PASSAGE FOURNI

· · · · · · ·

Absolution, rédemption et préférence pour le présent

Main de justice au-dessus du porche de la chapelle de l’Abbaye de Chancelade (Dordogne)

Les économistes parlent de préférence pour le présent pour exprimer le fait que, toutes choses égales par ailleurs, la valeur qu’on accorde à un bien est plus importante lorsqu’il est immédiatement disponible que lorsqu’il ne l’est que dans un certain temps.

Ce qui vaut, en économie, vis-à-vis du futur, vaut plus encore, dans le domaine éthique, vis-à-vis du passé.

Il y a quelque chose de scandaleux et de révoltant dans le principe de l’absolution, lorsqu’elle est accordée à des femmes ou à des hommes qui ont commis le mal dans le passé. Mais il y aurait quelque chose de plus scandaleux et révoltant encore à ne pas leur accorder. Car en définitive, face au présent, le passé ne pèse rien et c’est très bien ainsi.

Quelle que soit la place qu’il occupe dans nos consciences, le passé n’existe pas. Son résidu, ses conséquences, ses traces peuvent demeurer ; mais le passé lui-même est disparu dans l’abîme du temps. C’est pourquoi le mal et le bien qui ont été commis hier ne sont rien au regard de l’action actuelle. La justice peut demander des comptes ; les victimes peuvent réclamer vengeance ou réparation mais s’il y a eu rédemption, si le coupable, revenu au fond de son coeur de ses crimes et du mal, mène une existence de bonté, au nom de quoi le persécuter ?

Les Misérables, de Victor Hugo, est une mise en scène de ce problème éthique : Jean Valjean (qui à vrai dire n’a jamais été très méchant) est devenu un saint laïque sous le nom de Monsieur Madeleine. Au nom de quoi Monsieur Madeleine, qui est l’incarnation du bien, devrait-il payer pour les crimes passés de Jean Valjean ?

· · · · · · ·

DONNÉES AFFICHÉES
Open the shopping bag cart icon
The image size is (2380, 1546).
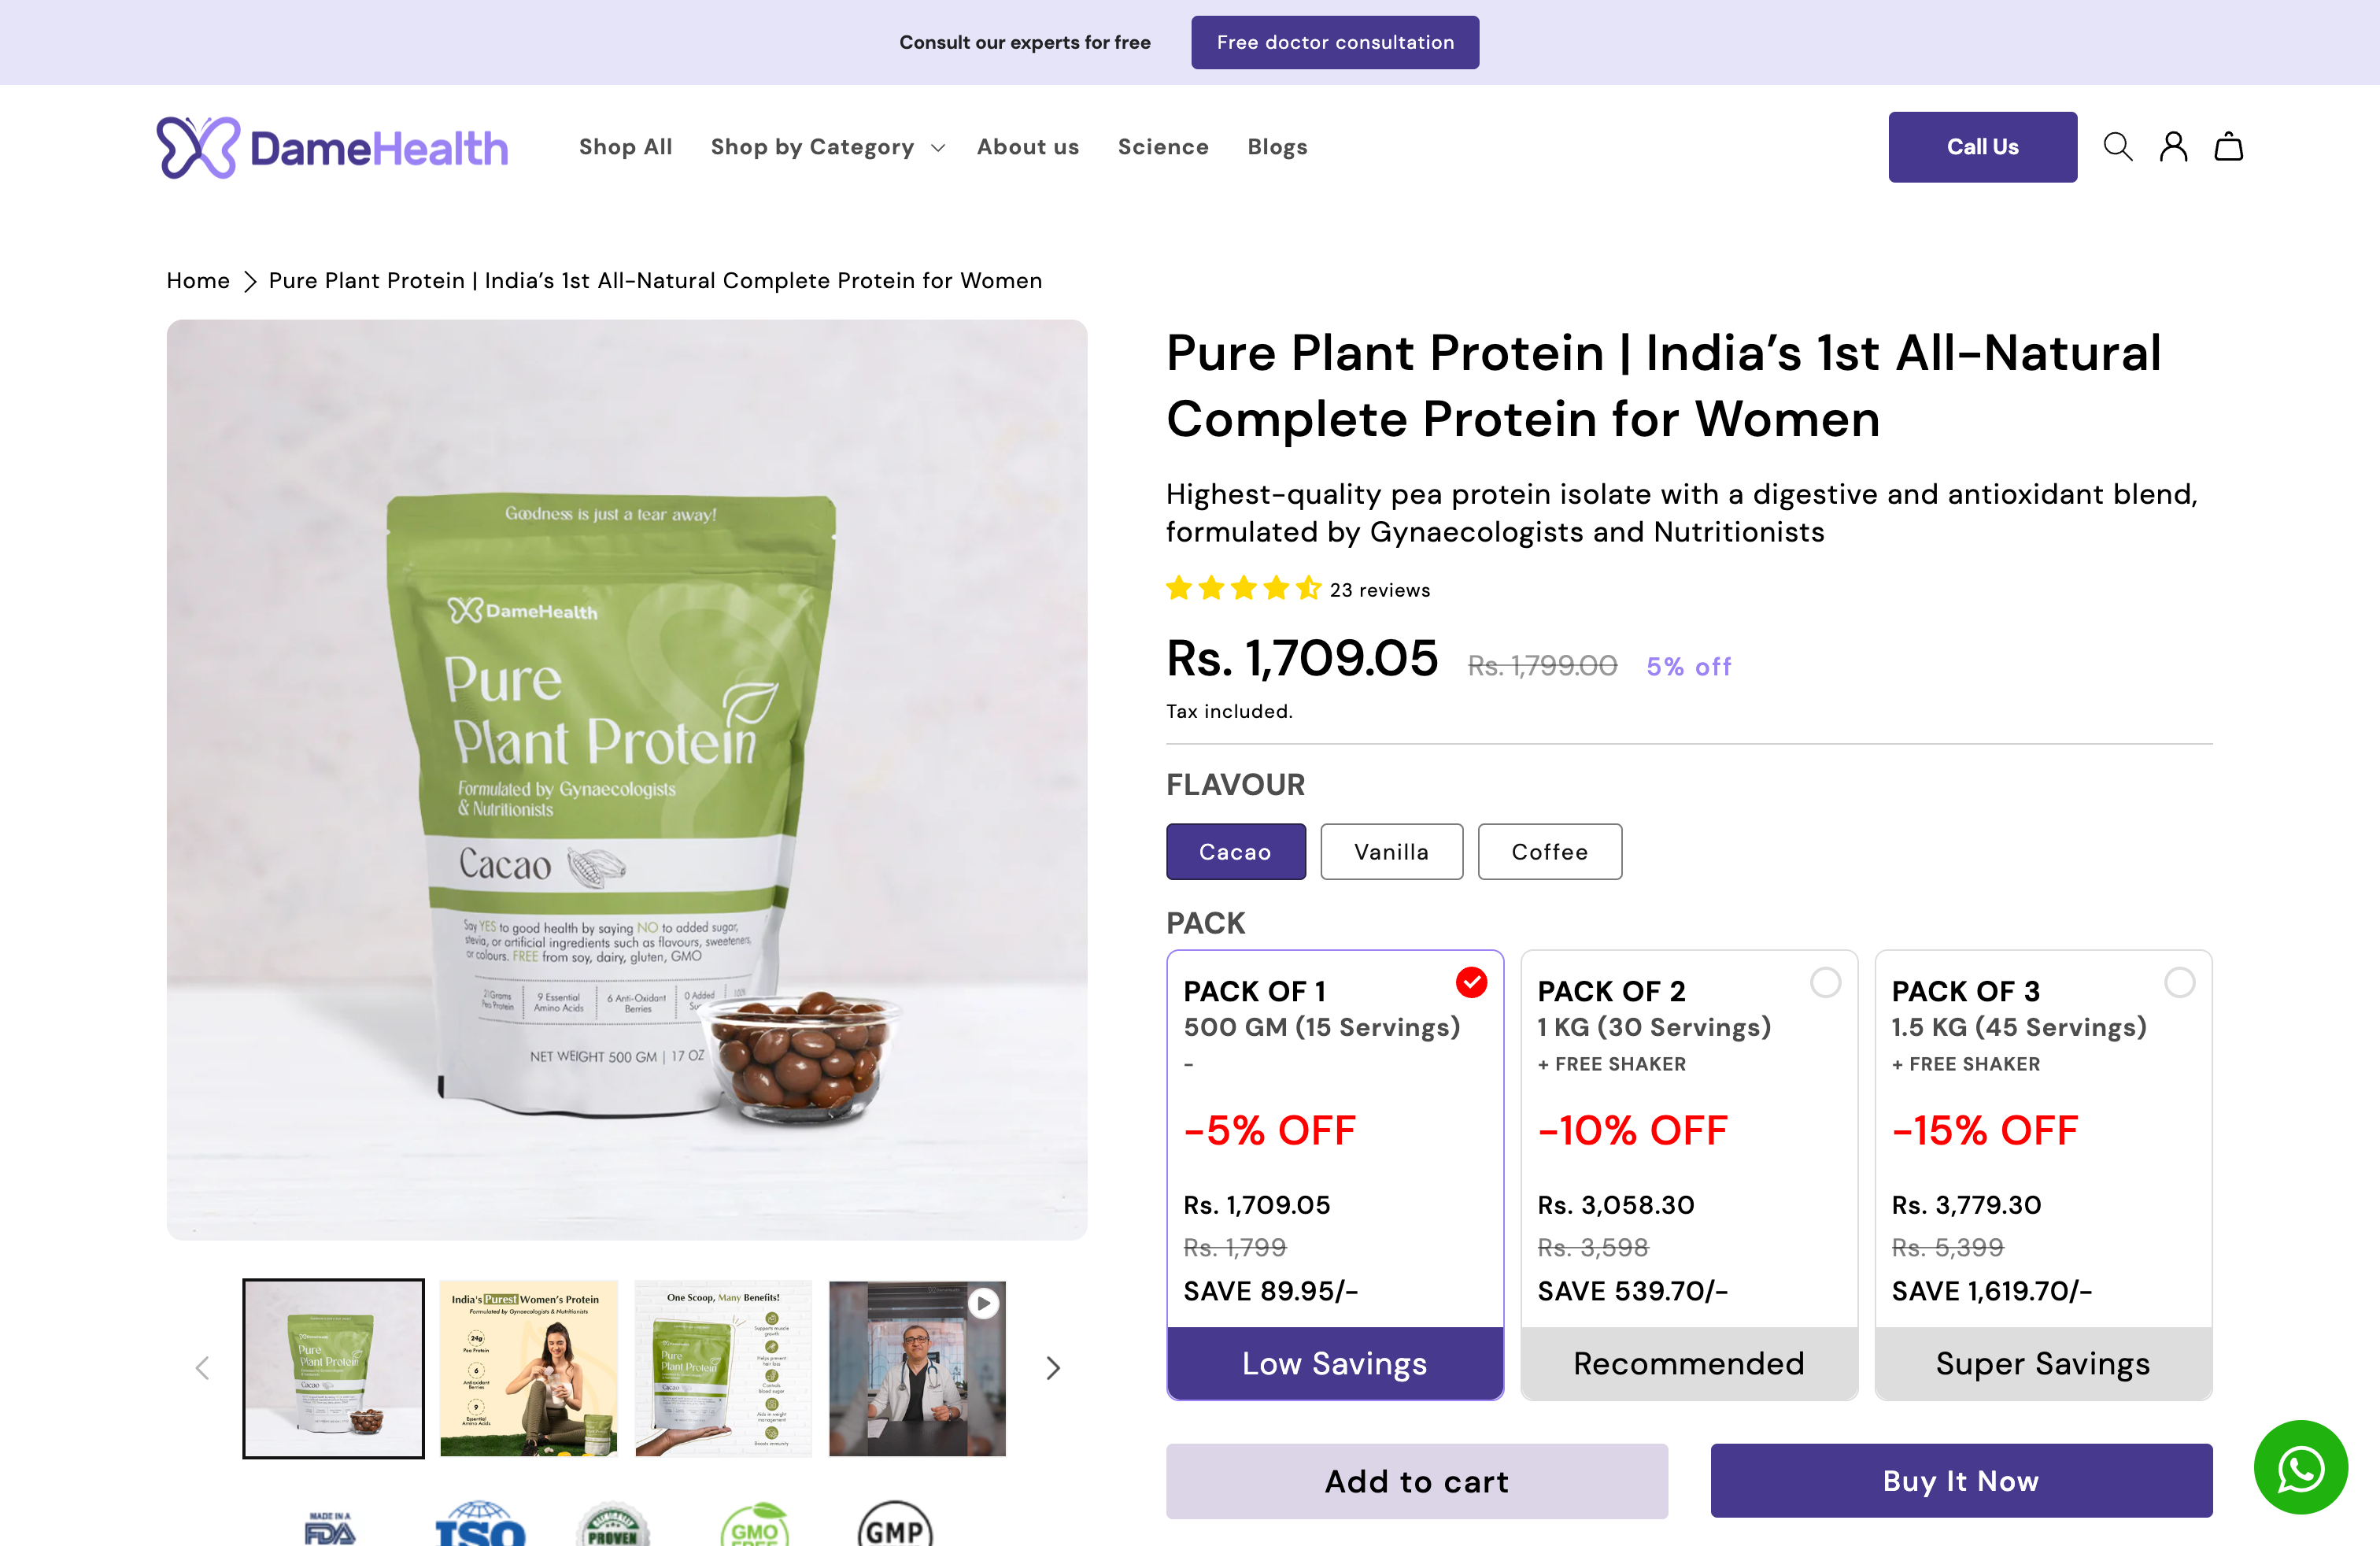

· · · · · · ·

ACTIONS DEMANDÉES
1. Selon le passage sur l'absolution, qu'est-ce qui peut demeurer du passé ? Énumérez tout.
2. Restituez le passage sur l'absolution à l'identique, de « Ce qui vaut, en » jusqu'à « très bien ainsi. » inclus.

LISTE DES RÉPONSES
1. Son résidu, ses conséquences, ses traces.

2.
Ce qui vaut, en économie, vis-à-vis du futur, vaut plus encore, dans le domaine éthique, vis-à-vis du passé.

Il y a quelque chose de scandaleux et de révoltant dans le principe de l’absolution, lorsqu’elle est accordée à des femmes ou à des hommes qui ont commis le mal dans le passé. Mais il y aurait quelque chose de plus scandaleux et révoltant encore à ne pas leur accorder. Car en définitive, face au présent, le passé ne pèse rien et c’est très bien ainsi.